▶ EXCERPT TO READ
Green Poop for a Week: Causes and When to Worry

Green poop that lasts a full week usually comes down to one of three things: something you’re eating or drinking regularly, a medication or supplement you started recently, or your digestive system moving food through faster than normal. All shades of brown and even green are considered typical stool colors, so a week of green isn’t automatically a red flag. But when it persists this long, it’s worth understanding what’s behind it.

How Stool Gets Its Color

Your liver produces bile, a yellow-green digestive fluid that helps break down fats. As bile travels through your intestines, bacteria chemically transform it into the brown pigment you’re used to seeing. That conversion takes time. Normal gut transit, from eating to elimination, averages about 28 hours, with anything from 12 to 60 hours falling in the typical range.

When food moves through your system faster than usual, bile doesn’t fully break down, and the stool retains that original green color. This is the single most common mechanism behind green poop, regardless of the trigger. Anything that speeds up digestion, whether it’s a stomach bug, stress, a new medication, or a dietary change, can keep bile green all the way through.

Foods and Drinks That Turn Stool Green

If you’ve been eating the same green-heavy meals all week, your diet is the most likely explanation. Chlorophyll, the pigment that makes plants green, passes through your digestive tract and can directly tint your stool. The usual suspects include spinach, kale, broccoli, avocados, fresh herbs, and matcha. Even pistachios contain enough chlorophyll to shift stool color. Blueberries can also produce green shades, which surprises most people.

Artificial food dyes are another common cause. Brightly colored frosting, candy, sports drinks, or anything with concentrated dye can change stool color for days. If you ate a large amount of rainbow-colored candy or drank several green-tinted beverages over the course of a week, that alone could explain what you’re seeing. The color change is harmless and stops once you cut back on the trigger food.

Supplements and Medications

Iron supplements are one of the most reliable causes of dark green (sometimes nearly black) stool. This color change is actually considered a sign the supplement is being absorbed. If you started iron tablets around the same time the green appeared, that’s almost certainly the connection, and it will continue for as long as you take them.

Certain antibiotics can also tint stool yellow or green. They do this both by directly affecting bile chemistry and by disrupting the gut bacteria responsible for converting bile to its usual brown. If you recently finished or are currently on a course of antibiotics, expect the color to normalize within a few days to a week after your last dose.

Infections That Cause Green Stool

When a stomach bug speeds up digestion, bile passes through too quickly to change color. Several common infections cause this, including salmonella, E. coli, norovirus, rotavirus, and the parasite Giardia. The key difference between infection-related green stool and a dietary cause is that infections come with other symptoms. Salmonella typically brings diarrhea, stomach cramps, and fever. Norovirus causes stomach pain, diarrhea, and vomiting. Giardia tends to produce especially foul-smelling, greasy stools along with gas, bloating, and cramps.

▶ DATASET RECORDS
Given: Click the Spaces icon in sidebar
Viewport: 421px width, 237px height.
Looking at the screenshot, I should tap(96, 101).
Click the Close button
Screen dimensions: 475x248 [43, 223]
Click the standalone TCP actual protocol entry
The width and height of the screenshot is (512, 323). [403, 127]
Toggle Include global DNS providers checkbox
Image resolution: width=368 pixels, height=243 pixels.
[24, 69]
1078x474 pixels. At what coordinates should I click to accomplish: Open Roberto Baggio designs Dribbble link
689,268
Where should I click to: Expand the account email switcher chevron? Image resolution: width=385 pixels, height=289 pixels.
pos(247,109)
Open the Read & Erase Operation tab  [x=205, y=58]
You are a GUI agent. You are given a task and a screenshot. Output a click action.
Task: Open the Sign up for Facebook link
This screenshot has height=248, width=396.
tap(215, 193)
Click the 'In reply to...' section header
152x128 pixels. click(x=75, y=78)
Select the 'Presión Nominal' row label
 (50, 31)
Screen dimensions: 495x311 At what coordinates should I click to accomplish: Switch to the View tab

▶ REQUIRED ACTIONS
- 1) In the green stool article, what is the average normal gut transit time from eating to elimination?
- 2) Carry on the green stool article, picking up right after its final sentence.

▶ RESULTS
- 1) About 28 hours.

- 2)
If your green stool has been watery or loose for the full week and you’re also experiencing any combination of fever, vomiting, abdominal pain, blood or mucus in the stool, or signs of dehydration, an infection is more likely than a simple dietary cause. Most viral stomach bugs resolve on their own within a few days, so a full week of symptoms with no improvement makes bacterial or parasitic causes worth investigating.

Digestive Conditions Worth Considering

When green stool keeps returning over weeks or months (not just a single week), it can point to conditions that affect how your body processes bile. Bile acid malabsorption is one example: your small intestine fails to reabsorb bile acids properly, sending excess bile into the colon and causing chronic, often watery diarrhea with a greenish tint. This condition is associated with Crohn’s disease, celiac disease, irritable bowel syndrome, small intestinal bacterial overgrowth (SIBO), and chronic pancreatitis.

A single week of green stool without other ongoing digestive issues doesn’t strongly suggest any of these conditions. But if you’ve noticed a pattern of green or unusually loose stools recurring over several weeks, especially alongside persistent bloating, gas, or cramping, it’s worth bringing up with your doctor. These conditions are diagnosable and treatable, but they rarely announce themselves with color changes alone.

What to Do About a Week of Green Stool

Start by reviewing what’s changed in the past week or two. New green smoothie habit? Iron supplement? Antibiotics? A bout of food poisoning you thought had passed? Most of the time, one of these explains everything, and the fix is simply waiting it out or adjusting your diet.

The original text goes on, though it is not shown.